Impact of UV weathered polystyrene and polyethylene microplastics on microbially mediated nitrate reduction in floating treatment wetlands

Authors: SUTTON, MEREDITH - University Of Nebraska; Miller, Daniel; MESSER, TIFFANY - University Of Kentucky; BARTELT-HUNT, SHANNON - University Of Nebraska

Submitted to: Meeting Abstract
Publication Type: Abstract Only
Publication Acceptance Date: 1/30/2025
Publication Date: N/A
Citation: N/A

Interpretive Summary:

Technical Abstract: Floating treatment wetlands are a remediation option for waterbodies that receive nutrient pollution from agricultural and urban sources. Microplastics, a contaminant of emerging concern, are also prevalent in these sources and have the potential to alter microbially mediated nitrogen transformation, thus impacting the effectiveness of floating treatment wetlands. Previous experiments using virgin polyethylene and polystyrene microplastics to look at the influence of added microplastics on potential denitrification in floating wetland systems found an increase or decrease in the potential denitrification rate dependent on microplastic size. This research indicates the potential for microplastic influence in floating wetland systems but further exploration is needed to consider the impacts of altered surface characteristics due to environmental weathering of microplastics and the mechanisms causing the observed changes in potential denitrification.
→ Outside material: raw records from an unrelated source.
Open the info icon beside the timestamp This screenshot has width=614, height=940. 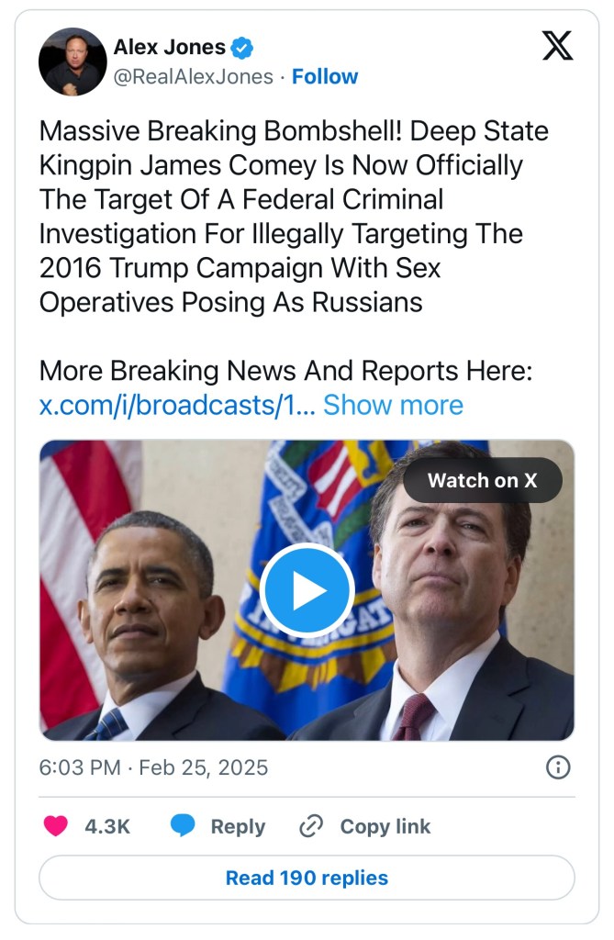[x=558, y=767]
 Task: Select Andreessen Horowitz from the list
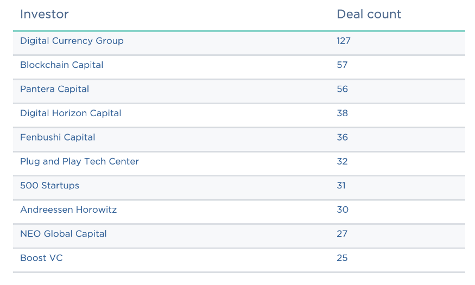(x=68, y=210)
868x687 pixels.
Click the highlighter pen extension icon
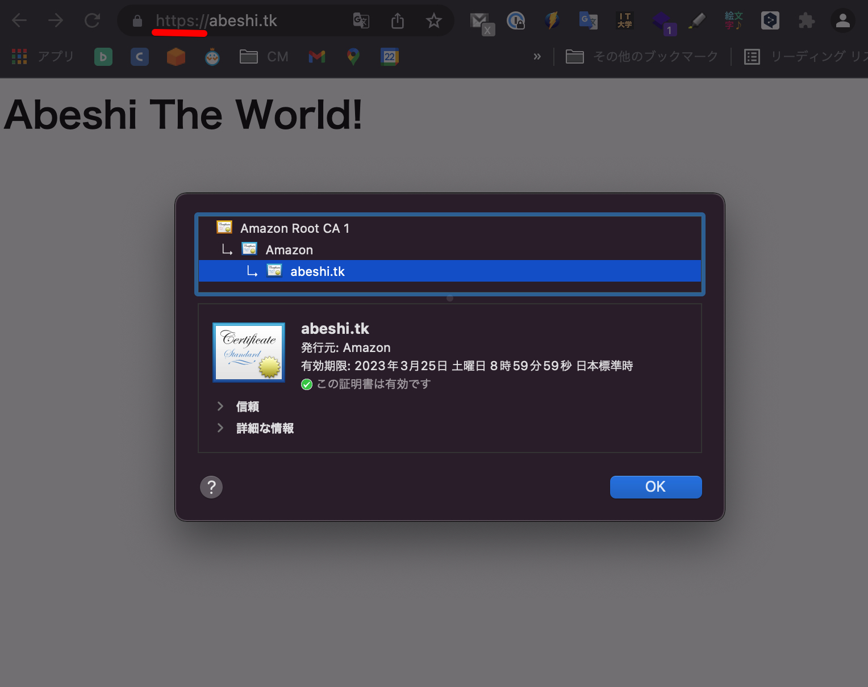(698, 20)
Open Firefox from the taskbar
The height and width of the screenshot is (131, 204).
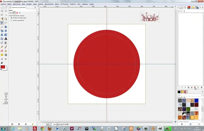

To create more environmentally relevant microplastics, the surface of polyethylene (200 µm) and polystyrene (200 µm and 30 µm) microspheres were weathered with simulated sunlight via xenon arc lamp over a spectral range of 300 – 800 nm at an irradiance of 650 W/m2 and a 65 oC BST for 30 days (720 hrs). Weathered microplastics were evaluated for changes in surface characteristics after the full weathering period. Rate of nitrate reduction was assessed for both weathered and virgin microplastics over two concentrations (1 mg/L and100 mg/L). Microplastics were incorporated into microcosms with aggregated root samples collected from floating treatment wetland mats and monitored over five days to observe changes in nitrate concentration in the microcosm. Results from this research will help inform function and denitrification potential of floating treatment wetlands placed to provide remediation in polluted waterbodies as well as contribute to potential trends on the impact of microplastic presence in environments that host similar denitrifying microbial communities such as natural wetlands and wastewater treatment plants.